Uno degli strumenti a tal fine più rilevanti è sicuramente la coprogettazione.
Si tratta di una modalità di azione grazie alla quale soggetti pubblici e del Terzo settore, accomunati da uno stesso obiettivo, hanno la possibilità di condividere idee, risorse, professionalità, riconoscendo reciprocamente il sapere specifico di cui ciascun partecipante al tavolo è portatore.
Uno degli aspetti più interessanti della coprogettazione è senza dubbio il modificarsi del tradizionale rapporto di committenza in cui il pubblico “decide” e il privato “esegue” in favore di processi decisionali maggiormente cooperativi e improntati ad una logica di governance.
Un’altra questione rilevante nelle esperienze di coprogettazione è sicuramente, quella del cofinanziamento.

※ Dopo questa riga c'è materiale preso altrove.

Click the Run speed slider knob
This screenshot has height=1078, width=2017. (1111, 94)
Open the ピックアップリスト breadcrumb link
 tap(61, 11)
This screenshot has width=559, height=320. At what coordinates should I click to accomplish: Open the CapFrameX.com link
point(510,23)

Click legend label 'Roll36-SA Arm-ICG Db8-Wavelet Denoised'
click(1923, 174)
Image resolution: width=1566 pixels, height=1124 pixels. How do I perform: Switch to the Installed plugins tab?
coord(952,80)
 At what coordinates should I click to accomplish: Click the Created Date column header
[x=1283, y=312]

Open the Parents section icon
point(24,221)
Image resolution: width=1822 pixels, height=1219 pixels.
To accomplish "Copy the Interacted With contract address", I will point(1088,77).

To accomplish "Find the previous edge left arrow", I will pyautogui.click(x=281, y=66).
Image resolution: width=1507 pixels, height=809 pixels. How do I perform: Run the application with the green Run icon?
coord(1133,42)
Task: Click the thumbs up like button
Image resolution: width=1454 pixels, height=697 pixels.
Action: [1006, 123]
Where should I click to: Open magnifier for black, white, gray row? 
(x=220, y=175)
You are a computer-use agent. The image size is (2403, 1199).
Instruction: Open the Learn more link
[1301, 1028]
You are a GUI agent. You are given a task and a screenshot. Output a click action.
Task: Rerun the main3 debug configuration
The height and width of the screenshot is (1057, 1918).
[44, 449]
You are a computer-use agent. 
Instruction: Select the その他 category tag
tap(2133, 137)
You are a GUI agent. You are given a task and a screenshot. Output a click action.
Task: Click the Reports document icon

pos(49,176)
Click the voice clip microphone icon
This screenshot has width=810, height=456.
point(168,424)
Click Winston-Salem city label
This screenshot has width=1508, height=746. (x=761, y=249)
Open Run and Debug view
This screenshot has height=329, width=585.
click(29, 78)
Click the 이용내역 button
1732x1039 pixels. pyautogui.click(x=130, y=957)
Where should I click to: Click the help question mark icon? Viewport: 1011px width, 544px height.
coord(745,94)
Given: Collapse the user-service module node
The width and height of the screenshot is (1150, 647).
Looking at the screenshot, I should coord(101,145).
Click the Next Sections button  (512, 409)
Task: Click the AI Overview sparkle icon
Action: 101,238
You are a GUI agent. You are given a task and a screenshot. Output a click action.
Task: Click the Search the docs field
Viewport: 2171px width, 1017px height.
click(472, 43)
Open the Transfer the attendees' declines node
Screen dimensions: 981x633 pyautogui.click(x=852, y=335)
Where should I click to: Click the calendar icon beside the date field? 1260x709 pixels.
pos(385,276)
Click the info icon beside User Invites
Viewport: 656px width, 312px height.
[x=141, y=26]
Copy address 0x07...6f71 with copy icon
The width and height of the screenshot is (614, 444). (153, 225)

Si tratta di un elemento che, se correttamente inteso – come impegno comune nella ricerca e nell’utilizzo delle risorse – può contribuire a responsabilizzare tutti i partecipanti verso la realizzazione del progetto, ma che può concretizzarsi in modalità penalizzanti per il Terzo settore.
La penalizzazione è dovuta, in primis, all’opinione, ancora troppo diffusa, che il Terzo settore debba costare poco e che tutte le risorse a disposizione debbano essere investite nelle attività a diretto contatto con l’utenza nei progetti a cui partecipa e ignorando i costi di organizzazione che consentono di operare.